Reproduce the lines in the rows below verbatim, starting at the line that contains "You are a GUI" and continuing through the final line of the rows. Leave the pictures out of your reproduction.

*** Given data

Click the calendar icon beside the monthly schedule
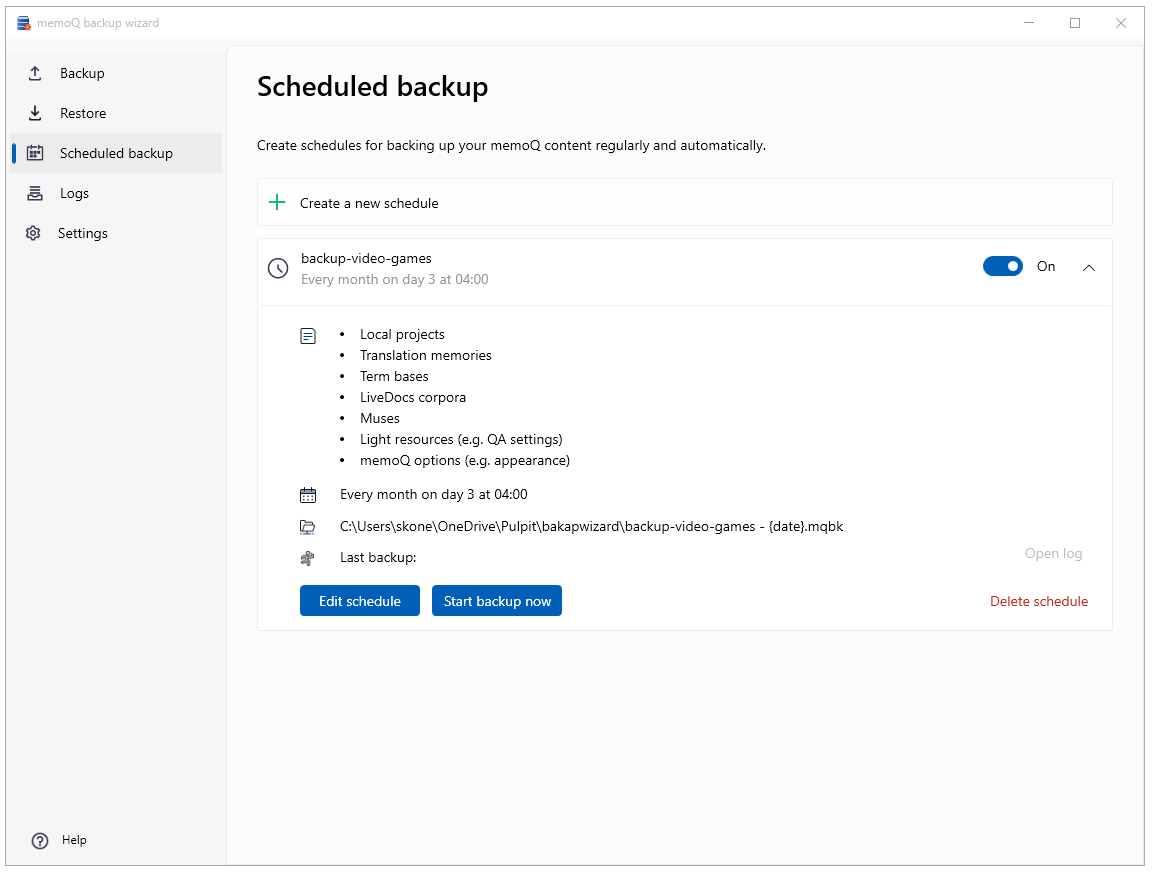click(308, 494)
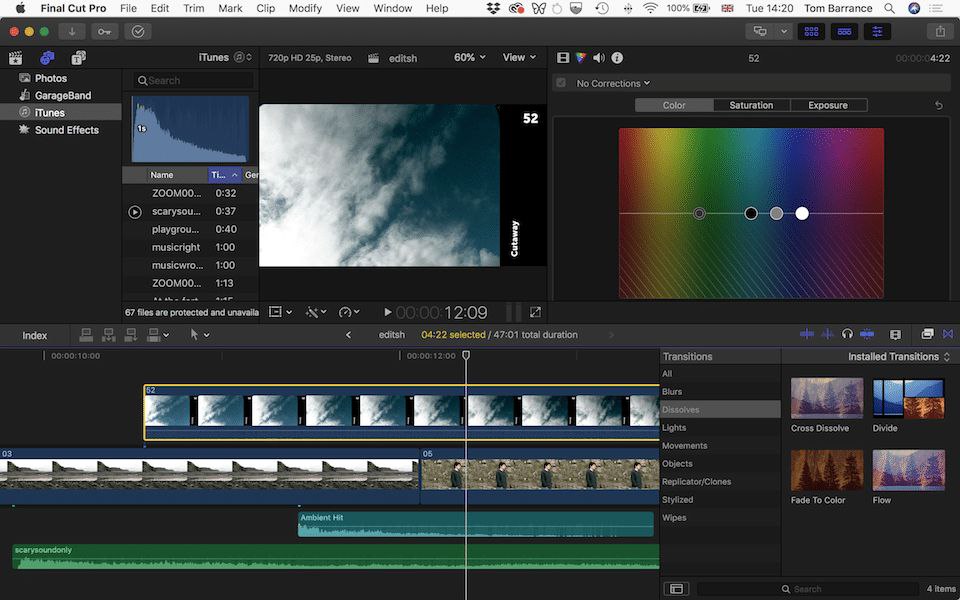Image resolution: width=960 pixels, height=600 pixels.
Task: Select the Cross Dissolve transition thumbnail
Action: [827, 398]
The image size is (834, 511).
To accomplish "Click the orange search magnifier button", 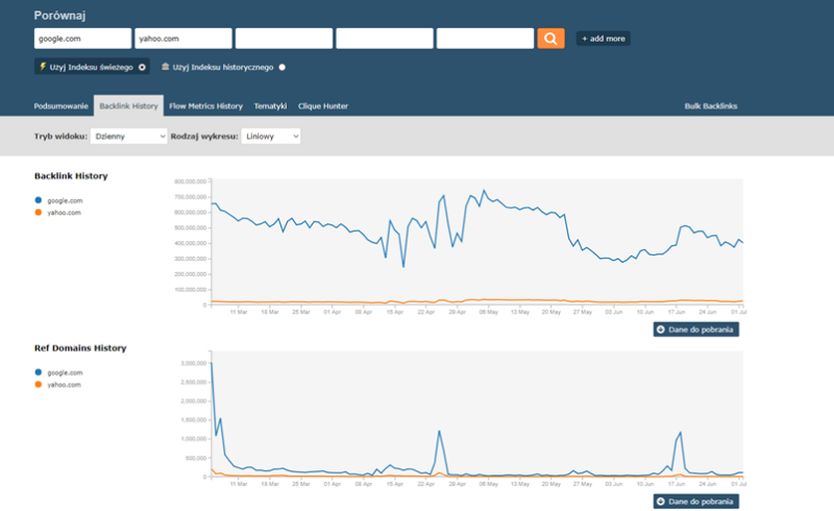I will (x=550, y=38).
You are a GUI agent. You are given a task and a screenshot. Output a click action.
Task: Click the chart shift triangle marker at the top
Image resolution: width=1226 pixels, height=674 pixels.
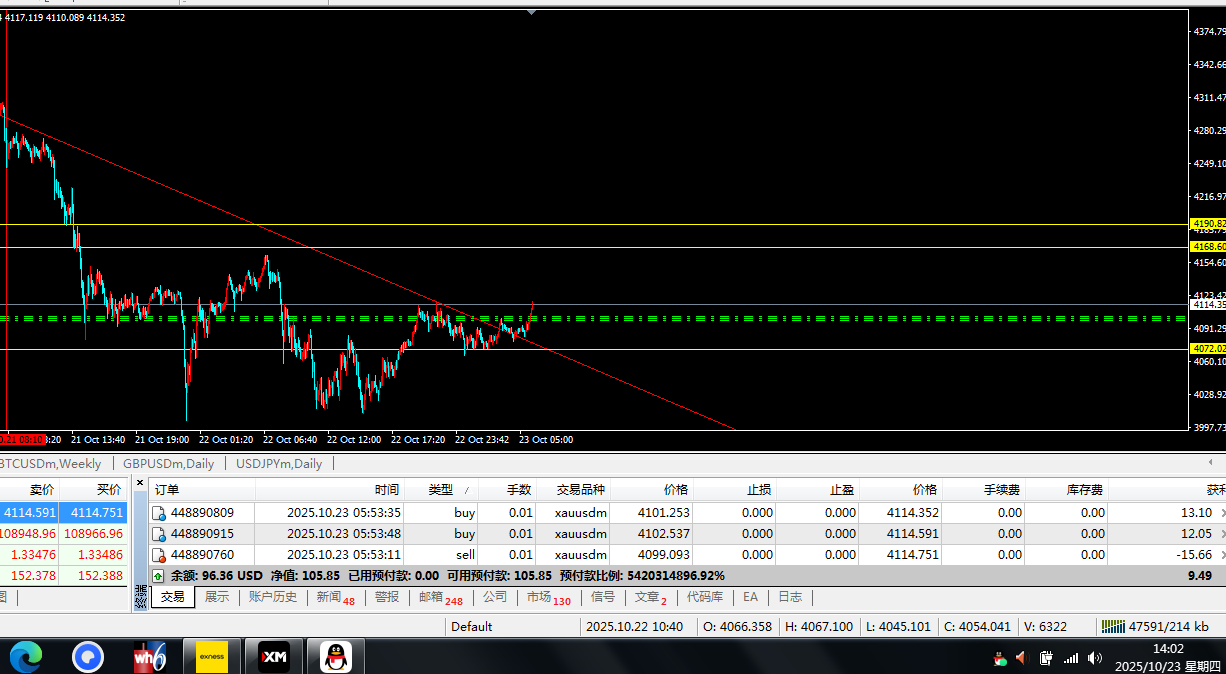[x=532, y=11]

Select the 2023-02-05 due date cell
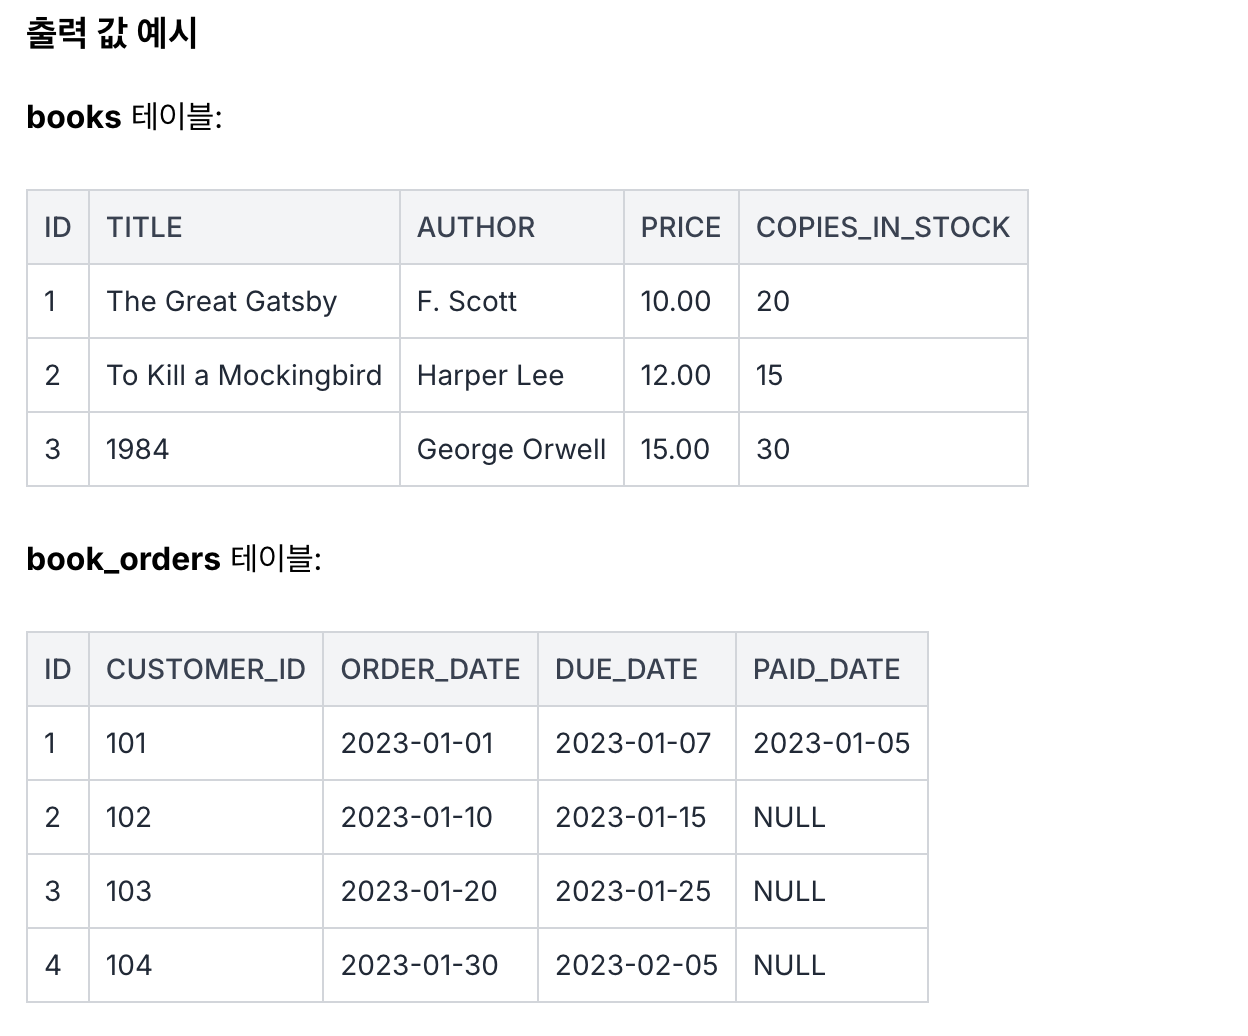click(x=636, y=965)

******

## Final answer
You are a GUI agent. You are given a task and a screenshot. Output a click action.
Task: Click the chart shift triangle marker at the top
Image resolution: width=1226 pixels, height=674 pixels.
[x=532, y=11]

Select the 2023-02-05 due date cell
click(x=636, y=965)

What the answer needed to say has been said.